# TO DO
[a] In the notebook on pre-matched data with auxiliary data, what kind of object does the function `from_matched()` return?
[b] Extend the notebook on pre-matched data with auxiliary data, starting right after its final sentence.

# DOCUMENT SEGMENT
# Pre-matched data with auxiliary data



In [None]:
import modelskill as ms
import numpy as np
import pandas as pd
import mikeio

In [None]:
fn = "examples/metocean/eur_matched.dfs0"
mikeio.read(fn)

The function `from_matched()` takes a dataframe, a dfs0 or a mikeio.Dataset of already matched data and returns a Comparer object.

In [None]:
cmp = ms.from_matched(fn, obs_item=1, mod_items=0, aux_items=[2,3])
cmp.aux_names

In [None]:
# NOTE: we rename data_vars to avoid spaces in names
cmp = cmp.rename({"Wind speed": "wind_speed", "Wind Direction": "wind_dir"})

In [None]:
cmp.aux_names

In [None]:
cmp

In [None]:
cmp.data

In [None]:
cmp.skill()

In [None]:
cmp.plot.scatter(quantiles=0, figsize=(6,6));
cmp.plot.timeseries();

## Filter 

Filter on auxiliary data using `query()` or `where()`. Below, we consider only wave data when the wind speed is above 15 m/s.

In [None]:
cmp.query("wind_speed > 15.0")

In [None]:
cmp2 = cmp.where(cmp.data.wind_speed>15.0)
cmp2

In [None]:
# notice that the model data is kept, but the observations are filtered
cmp2.plot.timeseries();

More auxiliary data can be added, e.g. as derived data from the original data.

# SUPPLIED DATA
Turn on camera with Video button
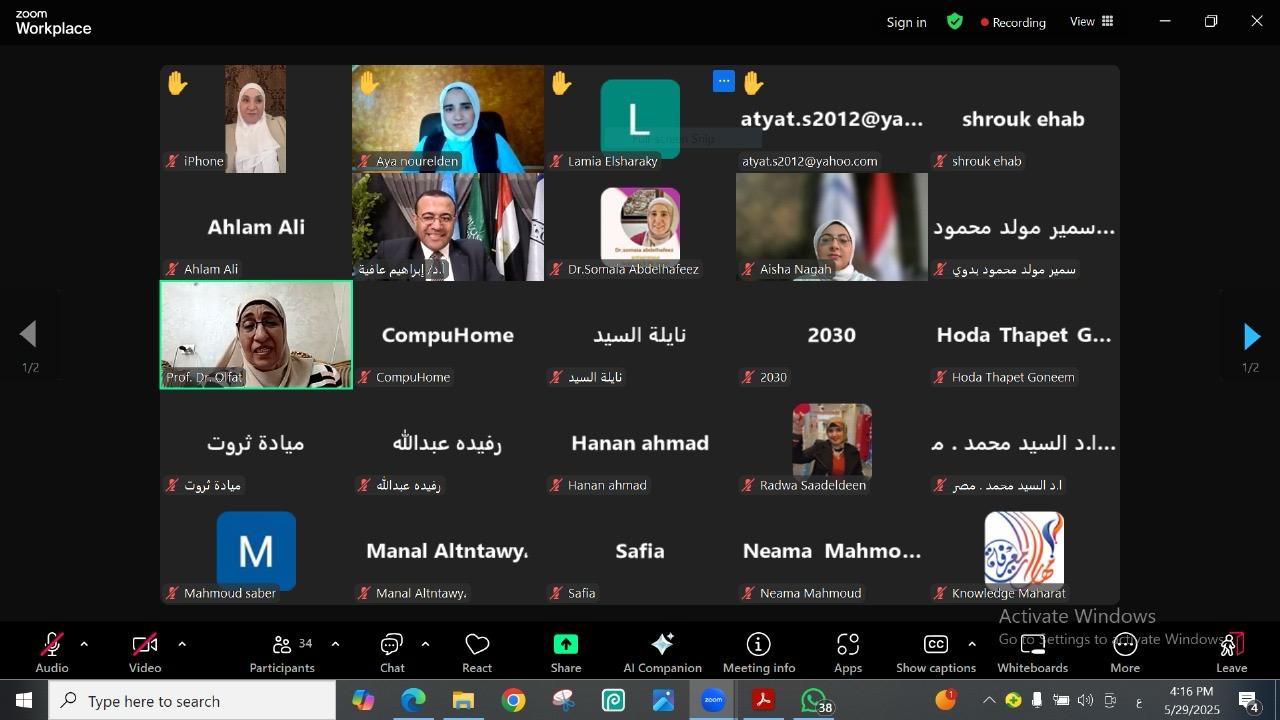The width and height of the screenshot is (1280, 720). 145,653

# ANSWERS TO THE EXERCISE
[a] A Comparer object.

[b]
In [None]:
cmp.data["residual"] = cmp.data["Hm0, model"] - cmp.data["Observation"]

In [None]:
large_residuals = np.abs(cmp.data.residual)>0.3
cmp3 = cmp.where(large_residuals)
# cmp3.plot.scatter(figsize=(6,6));
cmp3.plot.timeseries();

In [None]:
cmp3.data.data_vars

In [None]:
cmp3.data.Observation.values

## Aggregate

Let's split the data based on wind direction sector and aggregate the skill calculation of the significant wave height predition for each sector.

In [None]:
# Note: in this short example wind direction is between 274 and 353 degrees
df = cmp.data.wind_dir.to_dataframe()
cmp.data["windsector"] = pd.cut(df.wind_dir, [255, 285, 315, 345, 360], labels=["W", "WNW", "NNW", "N"])

In [None]:
ss = cmp.skill(by="windsector")
ss.style()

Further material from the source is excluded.